ITEM: Original news serivce photograph, 1918. 8x6 inches. Good condition. $250.00
ref: JF Ptak Science Books Quick Post
Aside from the strong impact that this 1918 image makes, the enormous mounds of clothing of captured German solders that were routinely handled as part of their processing, it struck a deeper chord to an older image still (that we'll see below). The photograph seems threatening to me, even though the action taking place in it wasn't, it was mundane--the men, who I believe are German POW's, are processing the clothing for disinfection and cleaning. But the size of the mound reminds us of the magnitude of the numbers of the dozens of millions who were killed during WWI, as well as the millions who were taken prisoner. What remains to be said about this image is how often that pile of clothing was replaced: is it a monthly, or weekly, or daily pile?
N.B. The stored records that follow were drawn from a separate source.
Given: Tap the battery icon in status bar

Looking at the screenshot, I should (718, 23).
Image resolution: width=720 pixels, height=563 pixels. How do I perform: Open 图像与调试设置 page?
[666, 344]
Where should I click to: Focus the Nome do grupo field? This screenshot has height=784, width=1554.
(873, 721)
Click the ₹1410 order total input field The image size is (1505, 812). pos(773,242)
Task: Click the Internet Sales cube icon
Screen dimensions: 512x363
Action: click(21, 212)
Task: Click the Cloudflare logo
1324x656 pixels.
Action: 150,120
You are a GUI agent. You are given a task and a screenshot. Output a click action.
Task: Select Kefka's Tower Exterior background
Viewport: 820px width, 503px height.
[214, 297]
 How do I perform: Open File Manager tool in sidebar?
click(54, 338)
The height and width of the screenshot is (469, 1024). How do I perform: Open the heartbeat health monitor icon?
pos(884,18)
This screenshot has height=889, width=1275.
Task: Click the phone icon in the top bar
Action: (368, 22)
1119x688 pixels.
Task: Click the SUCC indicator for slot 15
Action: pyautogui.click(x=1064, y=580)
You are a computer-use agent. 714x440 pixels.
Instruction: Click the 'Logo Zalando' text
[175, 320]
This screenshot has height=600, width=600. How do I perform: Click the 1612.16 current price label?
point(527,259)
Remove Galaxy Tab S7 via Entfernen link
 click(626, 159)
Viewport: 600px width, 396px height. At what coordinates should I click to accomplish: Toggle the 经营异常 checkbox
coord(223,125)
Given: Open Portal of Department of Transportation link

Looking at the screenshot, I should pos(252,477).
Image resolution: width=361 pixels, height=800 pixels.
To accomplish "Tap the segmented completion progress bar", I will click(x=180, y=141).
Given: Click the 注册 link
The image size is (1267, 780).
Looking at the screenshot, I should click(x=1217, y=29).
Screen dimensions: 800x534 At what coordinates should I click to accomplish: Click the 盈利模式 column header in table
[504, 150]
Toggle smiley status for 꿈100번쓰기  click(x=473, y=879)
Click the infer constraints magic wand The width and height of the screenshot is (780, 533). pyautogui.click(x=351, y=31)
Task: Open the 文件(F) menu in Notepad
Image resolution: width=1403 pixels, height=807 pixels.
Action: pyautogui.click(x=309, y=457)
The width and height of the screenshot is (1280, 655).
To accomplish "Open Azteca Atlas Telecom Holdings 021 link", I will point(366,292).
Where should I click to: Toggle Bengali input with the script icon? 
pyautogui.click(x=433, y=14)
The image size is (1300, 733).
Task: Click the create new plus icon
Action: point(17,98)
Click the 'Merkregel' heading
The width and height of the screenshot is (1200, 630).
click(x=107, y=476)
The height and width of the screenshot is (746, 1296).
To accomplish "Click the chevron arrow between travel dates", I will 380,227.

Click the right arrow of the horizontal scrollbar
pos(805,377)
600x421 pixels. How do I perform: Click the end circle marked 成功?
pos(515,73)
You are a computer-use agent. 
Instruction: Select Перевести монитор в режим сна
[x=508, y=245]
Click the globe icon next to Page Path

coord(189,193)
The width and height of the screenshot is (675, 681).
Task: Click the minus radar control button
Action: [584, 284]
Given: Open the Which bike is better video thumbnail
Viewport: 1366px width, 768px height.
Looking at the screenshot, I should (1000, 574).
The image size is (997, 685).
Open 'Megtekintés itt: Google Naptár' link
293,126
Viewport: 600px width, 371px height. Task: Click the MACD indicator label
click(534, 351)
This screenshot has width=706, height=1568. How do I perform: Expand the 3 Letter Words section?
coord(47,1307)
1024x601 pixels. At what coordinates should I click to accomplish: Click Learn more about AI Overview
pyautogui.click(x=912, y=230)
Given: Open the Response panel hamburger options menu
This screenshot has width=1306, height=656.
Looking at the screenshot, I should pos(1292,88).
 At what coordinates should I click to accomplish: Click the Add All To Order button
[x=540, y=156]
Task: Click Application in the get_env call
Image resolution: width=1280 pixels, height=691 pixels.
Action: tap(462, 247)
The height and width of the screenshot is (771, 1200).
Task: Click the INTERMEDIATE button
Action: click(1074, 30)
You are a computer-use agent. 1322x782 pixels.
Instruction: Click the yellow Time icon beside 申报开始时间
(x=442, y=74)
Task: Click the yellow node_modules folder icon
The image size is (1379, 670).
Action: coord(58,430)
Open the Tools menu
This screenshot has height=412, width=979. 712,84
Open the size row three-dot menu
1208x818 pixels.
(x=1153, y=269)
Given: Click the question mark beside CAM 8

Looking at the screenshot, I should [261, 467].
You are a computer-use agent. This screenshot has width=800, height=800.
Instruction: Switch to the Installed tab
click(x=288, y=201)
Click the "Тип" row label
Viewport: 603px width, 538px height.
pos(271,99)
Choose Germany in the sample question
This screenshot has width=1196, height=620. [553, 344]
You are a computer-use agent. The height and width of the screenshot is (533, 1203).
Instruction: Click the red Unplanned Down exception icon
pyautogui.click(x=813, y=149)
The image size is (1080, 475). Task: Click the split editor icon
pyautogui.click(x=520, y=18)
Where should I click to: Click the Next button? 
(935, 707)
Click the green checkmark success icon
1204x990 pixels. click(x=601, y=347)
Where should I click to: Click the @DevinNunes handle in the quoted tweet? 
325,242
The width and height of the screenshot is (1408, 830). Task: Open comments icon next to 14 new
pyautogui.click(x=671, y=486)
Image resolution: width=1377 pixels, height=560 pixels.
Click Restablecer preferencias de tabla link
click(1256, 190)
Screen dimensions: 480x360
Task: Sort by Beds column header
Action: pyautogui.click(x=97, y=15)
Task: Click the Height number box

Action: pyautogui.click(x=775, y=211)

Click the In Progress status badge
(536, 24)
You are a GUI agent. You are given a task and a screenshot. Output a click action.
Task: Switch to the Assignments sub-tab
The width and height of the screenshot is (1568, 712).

My guess is that it was more daily than anything else, if for no other reason than there is an enormous oil lamp in the background of the photo, suggesting that the process went on all day and into the night. My initial reaction is that this pile was replicated often during any given month....
And the image it reminds me of are those made of the enormous mounds of buffalo hides, piles readied for shipment away from the Plains by rail.
I am in no way suggesting that the prisoner were skinned like the buffalo, not in any way. But they do bear a resemblance in the way that thousands of men or buffalo could be represented in such a compact space, flattened husks of the living thing, gross representations of big numbers.